** Begin **

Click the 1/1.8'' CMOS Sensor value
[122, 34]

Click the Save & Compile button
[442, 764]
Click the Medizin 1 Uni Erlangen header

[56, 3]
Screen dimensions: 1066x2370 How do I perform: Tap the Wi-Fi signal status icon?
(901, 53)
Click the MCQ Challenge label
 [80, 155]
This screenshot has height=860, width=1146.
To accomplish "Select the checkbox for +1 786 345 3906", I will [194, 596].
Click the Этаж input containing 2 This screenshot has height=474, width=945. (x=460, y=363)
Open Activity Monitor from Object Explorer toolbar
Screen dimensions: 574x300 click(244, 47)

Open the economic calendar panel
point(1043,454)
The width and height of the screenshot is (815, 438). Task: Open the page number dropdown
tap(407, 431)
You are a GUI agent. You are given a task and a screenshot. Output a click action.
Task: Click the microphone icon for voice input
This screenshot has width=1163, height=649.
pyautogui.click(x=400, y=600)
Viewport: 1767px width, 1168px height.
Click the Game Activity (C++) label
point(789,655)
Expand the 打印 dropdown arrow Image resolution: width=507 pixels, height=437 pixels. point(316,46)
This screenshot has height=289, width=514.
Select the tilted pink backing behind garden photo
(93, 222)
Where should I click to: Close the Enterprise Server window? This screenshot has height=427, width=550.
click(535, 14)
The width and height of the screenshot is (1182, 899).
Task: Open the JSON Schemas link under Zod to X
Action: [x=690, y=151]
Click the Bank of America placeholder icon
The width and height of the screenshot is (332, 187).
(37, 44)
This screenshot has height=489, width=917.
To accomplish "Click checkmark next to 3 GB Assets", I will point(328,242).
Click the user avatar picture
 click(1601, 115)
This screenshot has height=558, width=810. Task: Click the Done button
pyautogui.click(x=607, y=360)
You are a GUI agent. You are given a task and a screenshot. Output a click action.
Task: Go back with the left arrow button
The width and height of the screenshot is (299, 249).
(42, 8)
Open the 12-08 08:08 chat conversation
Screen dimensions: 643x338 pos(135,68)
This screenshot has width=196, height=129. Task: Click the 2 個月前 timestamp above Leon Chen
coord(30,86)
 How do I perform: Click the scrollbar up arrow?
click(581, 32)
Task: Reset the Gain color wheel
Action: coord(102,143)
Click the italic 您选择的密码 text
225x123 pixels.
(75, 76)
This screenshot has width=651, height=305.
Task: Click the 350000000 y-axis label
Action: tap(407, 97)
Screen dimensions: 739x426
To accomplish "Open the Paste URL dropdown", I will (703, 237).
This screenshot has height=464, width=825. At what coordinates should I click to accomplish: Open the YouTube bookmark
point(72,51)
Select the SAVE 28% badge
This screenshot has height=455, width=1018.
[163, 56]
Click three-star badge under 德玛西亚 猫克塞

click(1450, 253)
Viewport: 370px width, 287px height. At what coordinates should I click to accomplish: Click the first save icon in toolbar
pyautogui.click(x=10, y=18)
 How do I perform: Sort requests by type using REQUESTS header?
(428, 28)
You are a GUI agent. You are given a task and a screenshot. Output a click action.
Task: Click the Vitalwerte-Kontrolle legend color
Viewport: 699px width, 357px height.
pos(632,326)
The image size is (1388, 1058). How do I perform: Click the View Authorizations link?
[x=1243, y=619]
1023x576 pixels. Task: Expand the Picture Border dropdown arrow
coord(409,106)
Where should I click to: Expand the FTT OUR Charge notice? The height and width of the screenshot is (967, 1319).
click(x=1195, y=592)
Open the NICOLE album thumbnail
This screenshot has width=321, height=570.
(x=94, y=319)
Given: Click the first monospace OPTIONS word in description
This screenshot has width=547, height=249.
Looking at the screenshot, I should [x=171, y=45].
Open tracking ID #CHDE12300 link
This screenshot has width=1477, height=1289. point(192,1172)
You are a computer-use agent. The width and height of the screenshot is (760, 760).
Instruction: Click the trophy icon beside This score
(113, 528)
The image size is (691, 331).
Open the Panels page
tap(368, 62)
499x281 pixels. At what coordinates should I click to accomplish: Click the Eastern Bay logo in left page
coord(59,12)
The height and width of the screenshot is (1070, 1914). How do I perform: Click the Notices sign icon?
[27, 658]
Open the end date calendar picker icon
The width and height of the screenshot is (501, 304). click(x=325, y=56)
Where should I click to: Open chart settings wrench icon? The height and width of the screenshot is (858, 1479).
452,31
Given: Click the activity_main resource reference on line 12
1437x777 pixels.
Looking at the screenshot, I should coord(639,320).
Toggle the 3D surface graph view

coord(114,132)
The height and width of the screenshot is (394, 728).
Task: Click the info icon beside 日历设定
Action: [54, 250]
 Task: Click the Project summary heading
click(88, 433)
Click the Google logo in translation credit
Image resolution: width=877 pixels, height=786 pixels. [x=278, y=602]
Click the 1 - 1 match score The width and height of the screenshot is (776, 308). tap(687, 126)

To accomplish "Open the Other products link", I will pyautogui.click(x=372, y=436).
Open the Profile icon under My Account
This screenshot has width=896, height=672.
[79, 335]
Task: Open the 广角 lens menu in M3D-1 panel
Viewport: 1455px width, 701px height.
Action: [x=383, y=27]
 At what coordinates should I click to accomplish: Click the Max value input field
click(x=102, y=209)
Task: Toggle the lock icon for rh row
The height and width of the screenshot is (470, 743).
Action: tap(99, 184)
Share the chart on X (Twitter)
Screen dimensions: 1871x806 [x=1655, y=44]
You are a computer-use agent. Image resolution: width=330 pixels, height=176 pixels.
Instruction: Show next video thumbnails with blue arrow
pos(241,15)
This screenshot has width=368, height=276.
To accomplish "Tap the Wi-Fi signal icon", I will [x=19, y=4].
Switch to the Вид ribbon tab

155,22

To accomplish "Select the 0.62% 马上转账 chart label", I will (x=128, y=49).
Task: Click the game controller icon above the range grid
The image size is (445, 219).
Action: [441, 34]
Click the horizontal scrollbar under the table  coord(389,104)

** End **

What to work on. Echo the rows from the line containing "This screenshot has height=558, width=810." through the line containing "will (703, 237).", both included, exactly as they appear.

Finished exercise.
This screenshot has height=558, width=810. Task: Click the Done button
pyautogui.click(x=607, y=360)
You are a GUI agent. You are given a task and a screenshot. Output a click action.
Task: Go back with the left arrow button
The width and height of the screenshot is (299, 249).
(42, 8)
Open the 12-08 08:08 chat conversation
Screen dimensions: 643x338 pos(135,68)
This screenshot has width=196, height=129. Task: Click the 2 個月前 timestamp above Leon Chen
coord(30,86)
 How do I perform: Click the scrollbar up arrow?
click(581, 32)
Task: Reset the Gain color wheel
Action: coord(102,143)
Click the italic 您选择的密码 text
225x123 pixels.
(75, 76)
This screenshot has width=651, height=305.
Task: Click the 350000000 y-axis label
Action: tap(407, 97)
Screen dimensions: 739x426
To accomplish "Open the Paste URL dropdown", I will (703, 237).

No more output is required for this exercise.